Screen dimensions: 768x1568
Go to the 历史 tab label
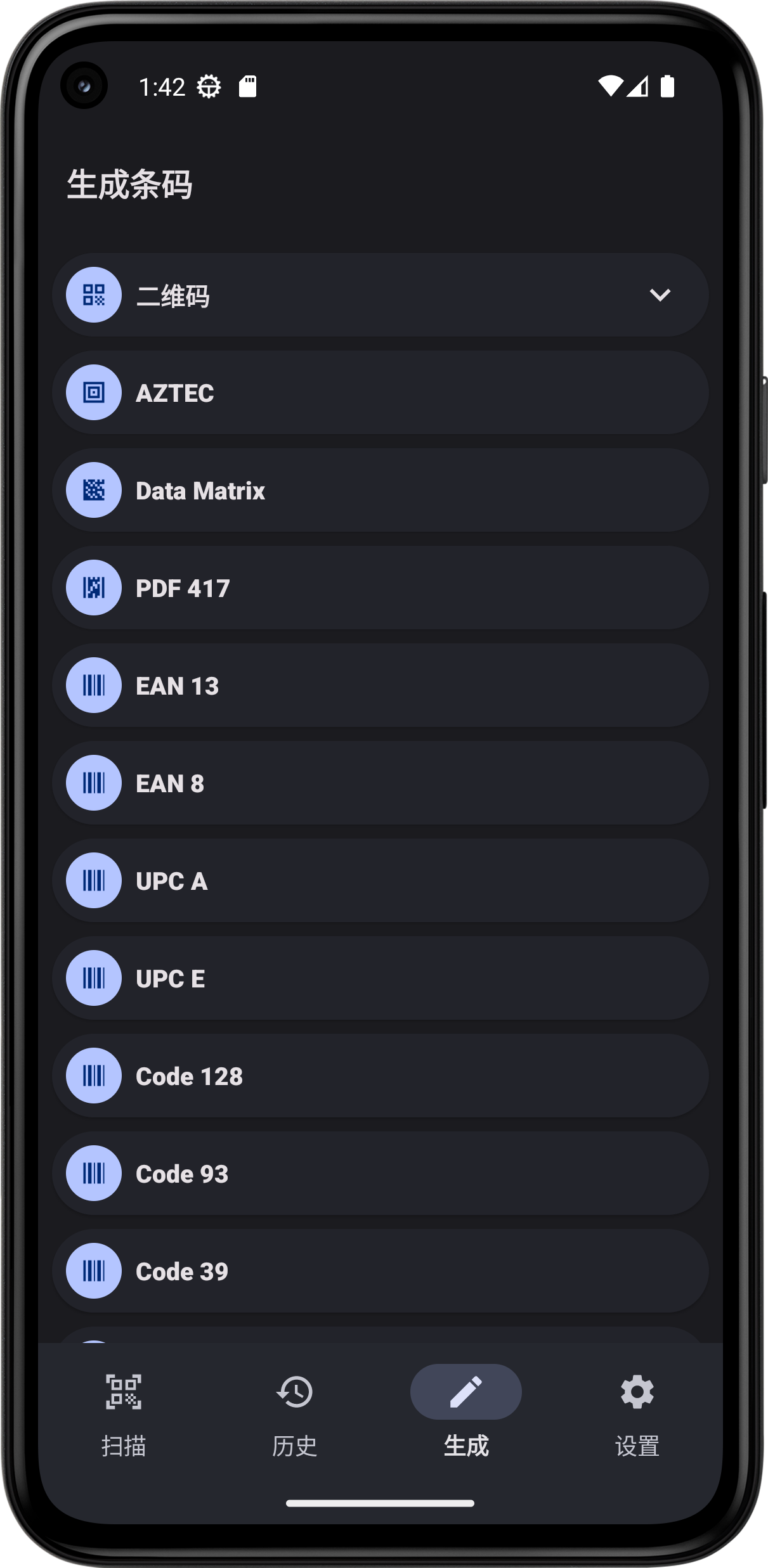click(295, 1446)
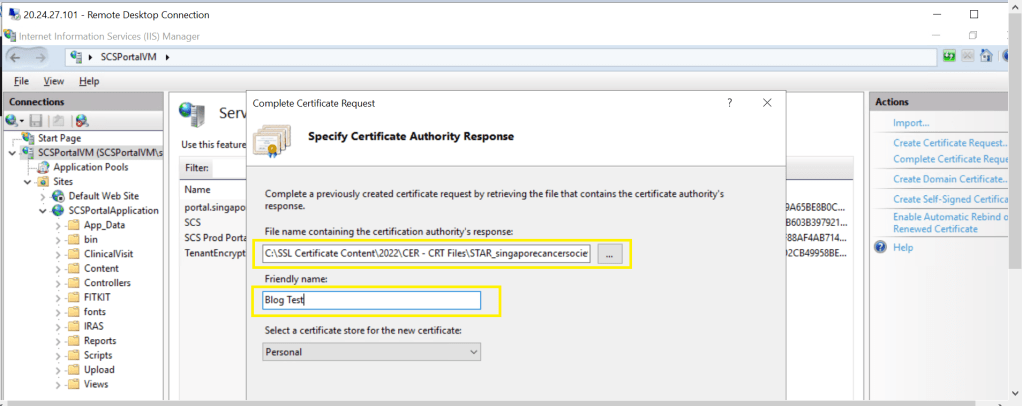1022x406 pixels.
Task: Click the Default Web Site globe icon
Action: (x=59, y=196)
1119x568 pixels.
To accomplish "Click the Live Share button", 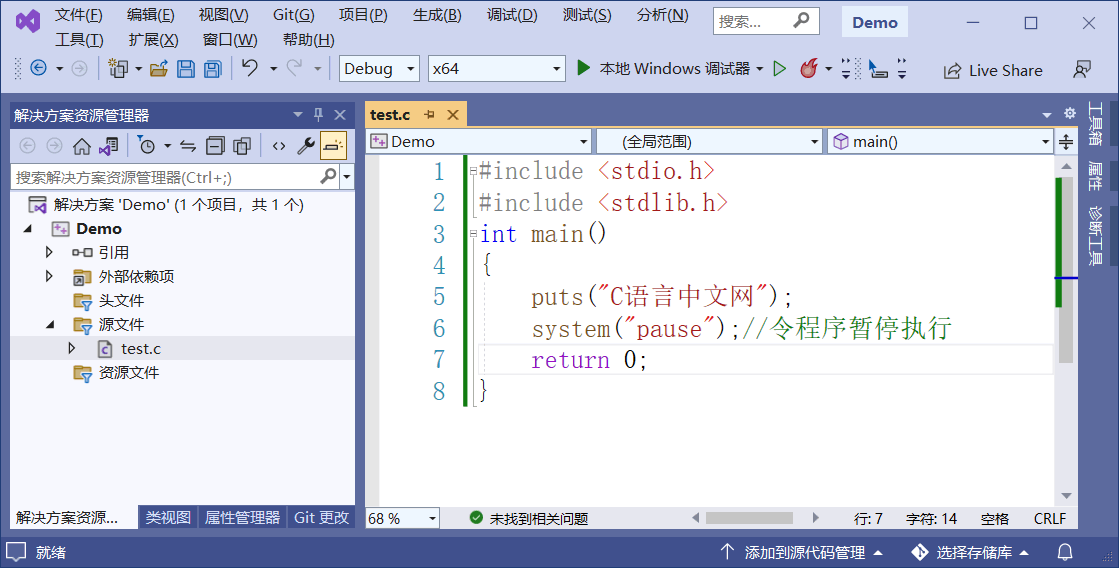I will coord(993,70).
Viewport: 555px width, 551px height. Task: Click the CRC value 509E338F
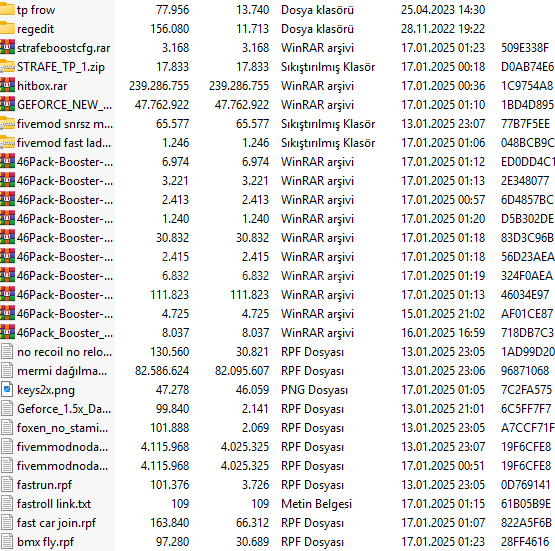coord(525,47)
---
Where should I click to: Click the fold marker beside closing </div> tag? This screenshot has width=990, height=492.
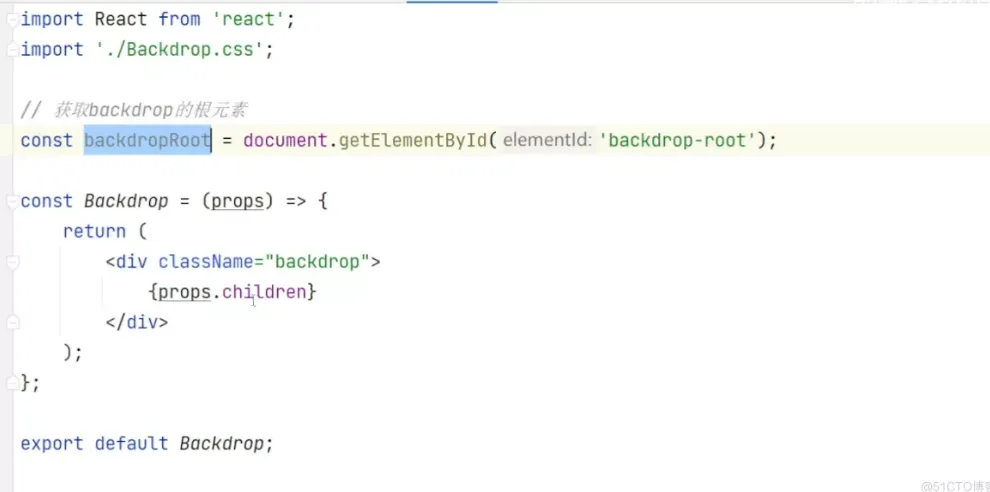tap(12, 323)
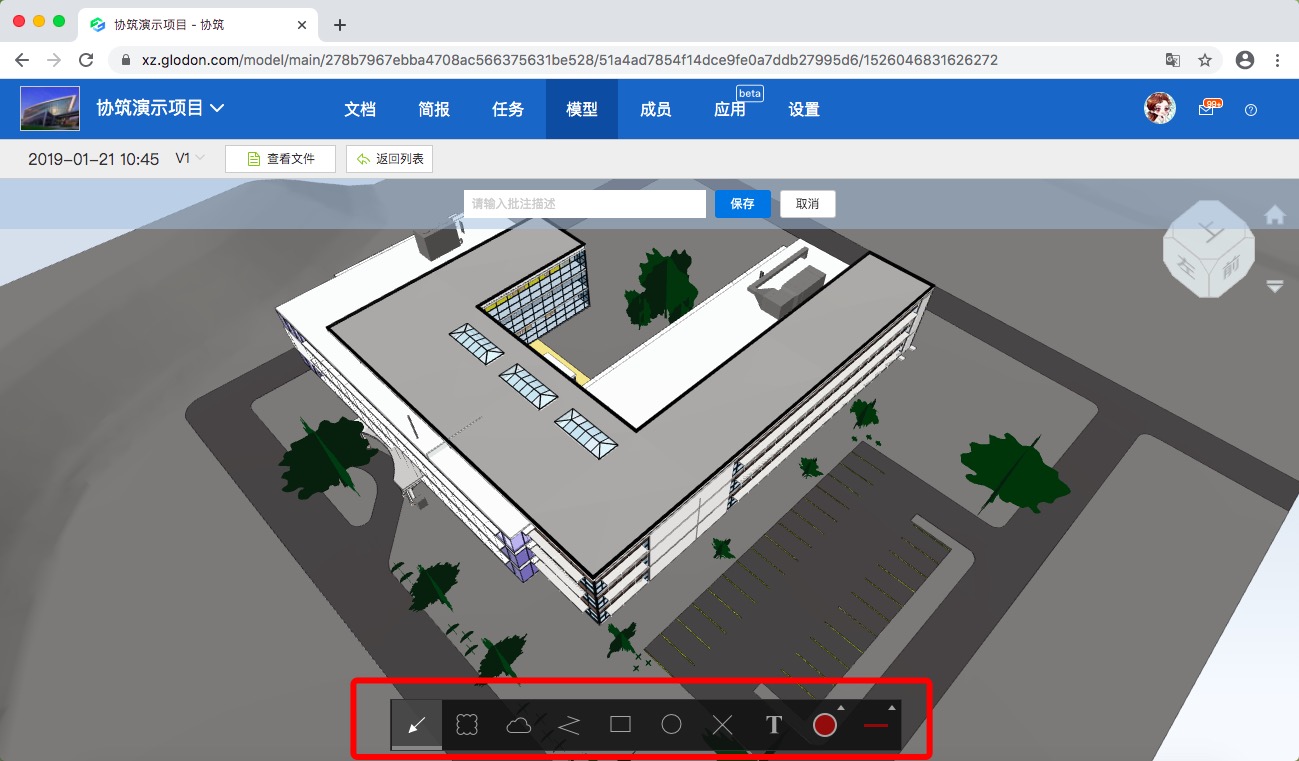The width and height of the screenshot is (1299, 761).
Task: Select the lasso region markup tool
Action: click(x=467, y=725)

### Stated goal
How many lines of the data above contain the string "Task" with the same capitalization? Reply with the number alone.

### The reply
3